Hi all!
At the hackathon in DC, I have been discussing options for caching Wikidata
content with a few people, primarily RobLa and Ryan Lane. Here's a quick
overview of the problem, and what I took away from the conversation.
So, what we need is this:
* Wikidata objects are multi-lingual
* Wikidata generates language specific views of the data objects ("items" and
other "entities") as HTML.
* To provide good response times, we need to cache that generated HTML on some
level, but that cache needs to be specific to (i.e. varying on) the user's language.
* anonymous users must have a way to set their preferred language, so they are
able to read pages on wikidata in their native language.
Now, there are (at least) two levels of caching to be considered:
* the parser cache, containing the HTML for every page's content. This cache
uses keys based on the ParserOptions, which includes a field for specifying the
language. However, currently only a "canonical" version of the rendered page is
cached, disregarding the user language.
* the squid cache, containing full HTML pages for each URL. Currently, our squid
setup doesn't support language versions of the same page; it does however
support multiple versions of the same page in general - a mechanism that is
already in use for caching different output for different mobile devices.
For each cache, we have to decide whether we want to split the cache by
language, or not use that cache for wikidata. After some discussion with RobLa
and Ryan, we came to the following conclusion:
* We will not use the parser cache for data pages (normal wikitext pages on the
wikidata site, e.g. talk pages, will use it). The reasons are:
a) memory for the parser cache is relatively scarce, multiplying the number of
cached objects by the number of languages (dozens, if not hundreds) is not a
good idea.
b) generating HTML from Wikidata objects (which are JSON-like array structures)

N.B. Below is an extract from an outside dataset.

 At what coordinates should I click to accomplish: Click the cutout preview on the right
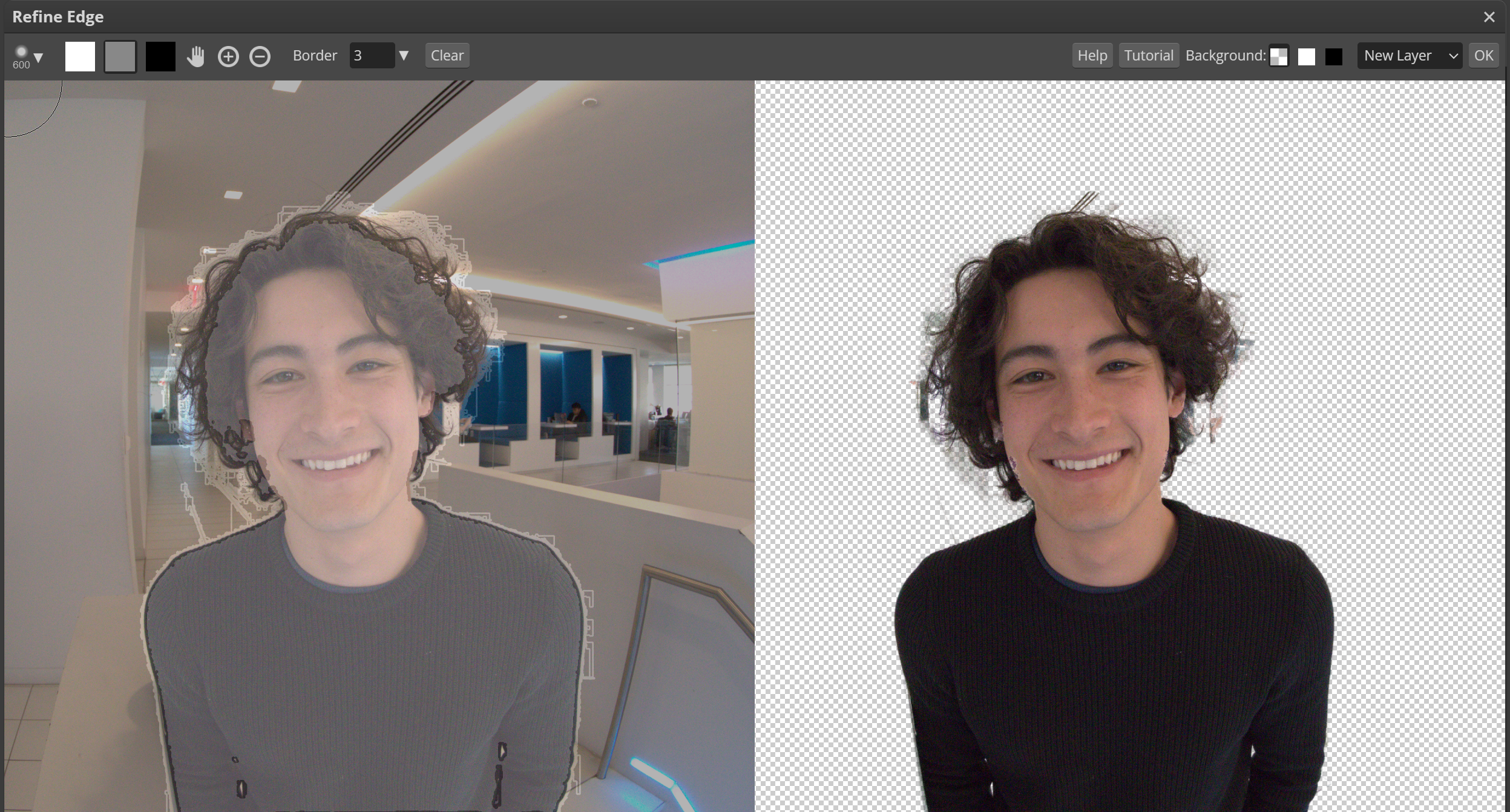[x=1129, y=446]
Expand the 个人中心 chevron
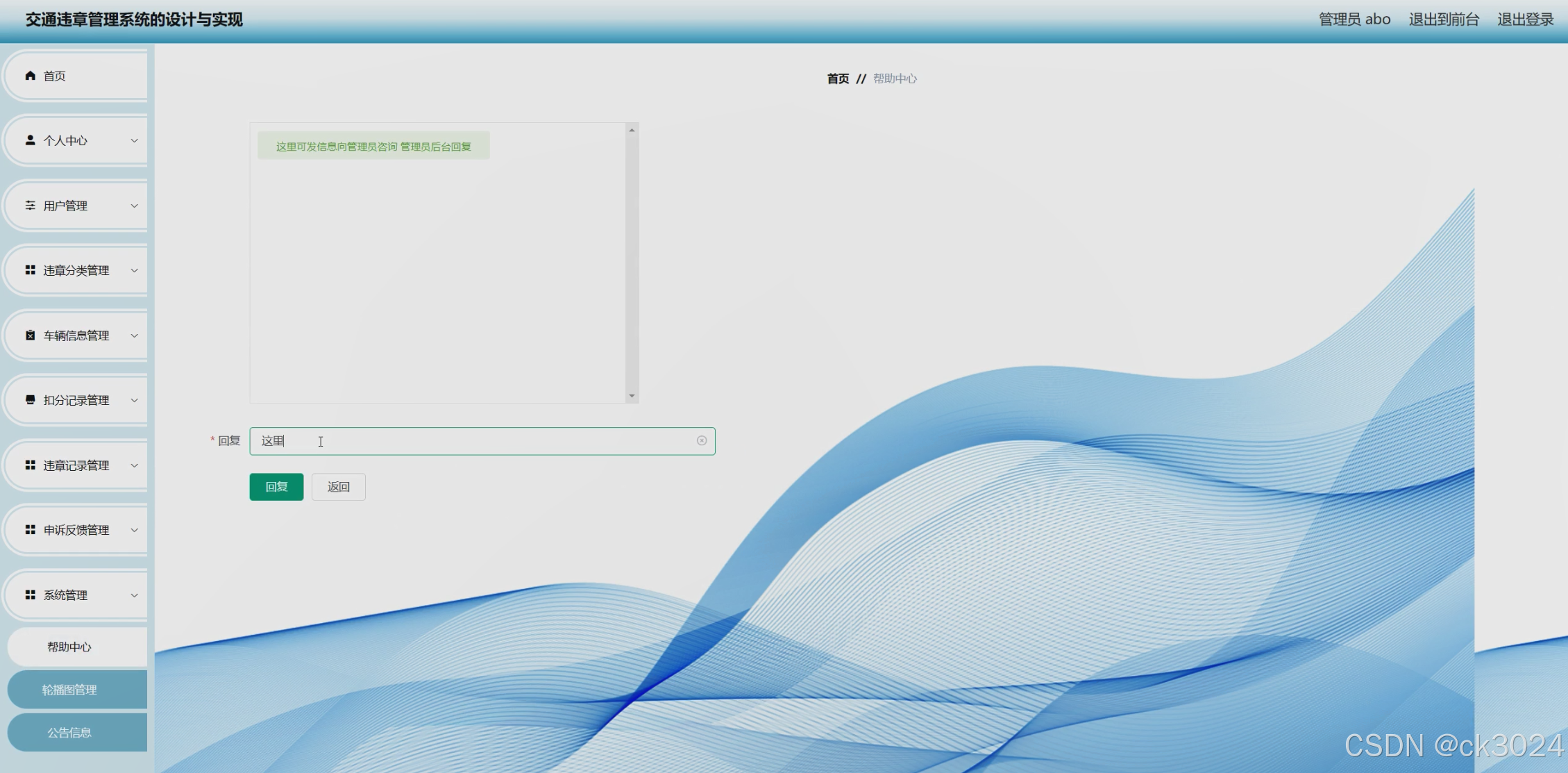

is much quicker than generating HTML from wikitext
c) Wikidata will have relatively view direct page view, it will mainly be used
via Wikipedia pages or the API.
Splitting the parser cache by language may be desired in the future, depending
on what caching mechanisms will be available for the parser cache, and how
expensive HTML generation actually is. We agreed however that this could be left
for later and only needs to be addressed in case of actual performance problems.
* We will split the squid cache by language, using a cookie that specifies the
user's language preference (for both logged in users and anons). The same URL is
used for all language versions of the page (this keeps purging simple). The
reasons are:
a) bypassing caching completely would open us up to DDoS attacks, or even
unintentional DoS by spiders, etc.
b) the amount of pages in the cache need not be large, only a small subset will
be actively viewed.
c) squid memory is relatively plenty, the experience with splitting the cache by
mobile device shows that this is feasible.
Note that logged in users currently bypass the squid cache. This may change in
the future, but the above scheme is oblivious to this: it will cache based on
the language cookie. Looking more closely, there is four cases to consider:
* anonymous with language cookie: vary cache on the language in the cookie, keep
URL unchanged
* logged in with language cookie: once squid cache is implemented for logged in
users, vary cache on the language in the cookie, keep URL unchanged. Until then,
bypass the cache.
* anonymous with no cookie set (first access, or the user agent doesn't support
cookies): this should use the primary content language (english). Squids could
also detect the user language somehow, set the cookie, and only then pass the
request to the app server - this would be nice, but puts app logic into the
squids. Can be added later if desired, MediaWiki is oblivious to this.
* logged in with no cookie: skip cache. the response will depend on the user's
language preference stored in the database, caching it without the language
cookie to vary on would poison the cache. We could try to come up with a scheme
to mitigate the overhead this generates, but that only becomes relevant once
squid layer caching is supported for logged in users at all.
So, that's it: no parser cache, split squid cache, use cookie smartly.
What do you think? Does that sound good to you?